專題討論7:頑固型高血壓之診療
     Diagnosis and Therapy of Resistant Hypertension

程 序 表

S7-2
White Coat Hypertension, Masked Hypertension and Hypertension in the Elderly: Diagnosis and Therapy
林宗憲
高雄醫學大學附設醫院心臟血管內科

  TSOC hypertension guideline proposed a diagnostic algorithm emphasizing the importance of home BP monitoring and ambulatory BP monitoring for better detection of night time hypertension, early morning hypertension, white-coat hypertension, and masked hypertension. BP targets are <140/90 mmHg for all other patient groups, except for patients 80 years of age in whom a BP target of <150/90 mmHg would be optimal.
  For the management of hypertension, we proposed a treatment algorithm, starting with life style modification (LSM) including S-ABCDE (Sodium restriction, Alcohol limitation, Body weight reduction, Cigarette smoke cessation, Diet adaptation, and Exercise adoption).
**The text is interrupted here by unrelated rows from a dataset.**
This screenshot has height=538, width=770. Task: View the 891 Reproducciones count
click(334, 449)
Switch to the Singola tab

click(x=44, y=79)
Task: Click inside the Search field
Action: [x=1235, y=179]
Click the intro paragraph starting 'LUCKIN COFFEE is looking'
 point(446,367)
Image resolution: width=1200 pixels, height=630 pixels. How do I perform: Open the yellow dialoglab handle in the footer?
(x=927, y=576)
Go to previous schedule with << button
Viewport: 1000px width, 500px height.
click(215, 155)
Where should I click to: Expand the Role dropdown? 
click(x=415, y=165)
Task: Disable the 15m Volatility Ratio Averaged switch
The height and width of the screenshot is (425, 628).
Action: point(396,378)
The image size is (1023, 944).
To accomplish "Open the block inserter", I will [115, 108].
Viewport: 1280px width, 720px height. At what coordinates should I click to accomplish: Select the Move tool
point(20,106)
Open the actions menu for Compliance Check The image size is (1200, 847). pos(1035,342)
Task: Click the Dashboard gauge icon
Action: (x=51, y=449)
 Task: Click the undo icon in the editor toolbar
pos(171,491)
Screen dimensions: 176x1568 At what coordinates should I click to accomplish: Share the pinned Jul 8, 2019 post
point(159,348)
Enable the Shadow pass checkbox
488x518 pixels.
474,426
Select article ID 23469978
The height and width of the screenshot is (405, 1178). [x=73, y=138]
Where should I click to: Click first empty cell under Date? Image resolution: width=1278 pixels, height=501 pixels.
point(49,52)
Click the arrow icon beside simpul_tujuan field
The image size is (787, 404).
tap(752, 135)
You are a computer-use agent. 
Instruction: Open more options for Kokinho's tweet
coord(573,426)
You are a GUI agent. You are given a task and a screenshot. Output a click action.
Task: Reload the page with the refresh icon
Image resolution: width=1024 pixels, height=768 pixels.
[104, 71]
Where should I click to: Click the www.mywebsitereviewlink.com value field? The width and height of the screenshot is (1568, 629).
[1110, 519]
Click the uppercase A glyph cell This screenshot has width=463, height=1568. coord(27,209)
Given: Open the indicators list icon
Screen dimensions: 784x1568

When drug therapy is considered, a strategy called “PROCEED” was suggested (Previous experience, Risk factors, Organ damage, Contraindications or unfavorable conditions, Expert's or doctor's judgment, Expenses or cost, and Delivery and compliance issue). To predict drug effects in lowering BP, we proposed the “Rule of 10” and “Rule of 5”.With a standard dose of any one of the 5 major classes of anti-hypertensive agents, one can anticipate approximately a 10-mmHg decrease in systolic BP (SBP) (Rule of 10) and a 5-mmHg decrease in diastolic BP (DBP) (Rule of 5). Preferably, when 2 drugs with different mechanisms are to be taken together, the decrease in BP is the sum of the decrease of the individual agents (approximately 20 mmHg in SBP and 10 mmHg in DBP). Early combination therapy, especially single-pill combination (SPC), is recommended. When patient's initial treatment cannot get BP to targeted goals, we have proposed an adjustment algorithm, “AT GOALs” (Adherence, Timing of administration, Greater doses, Other classes of drugs, Alternative combination or SPC, and LSM & Laboratory tests).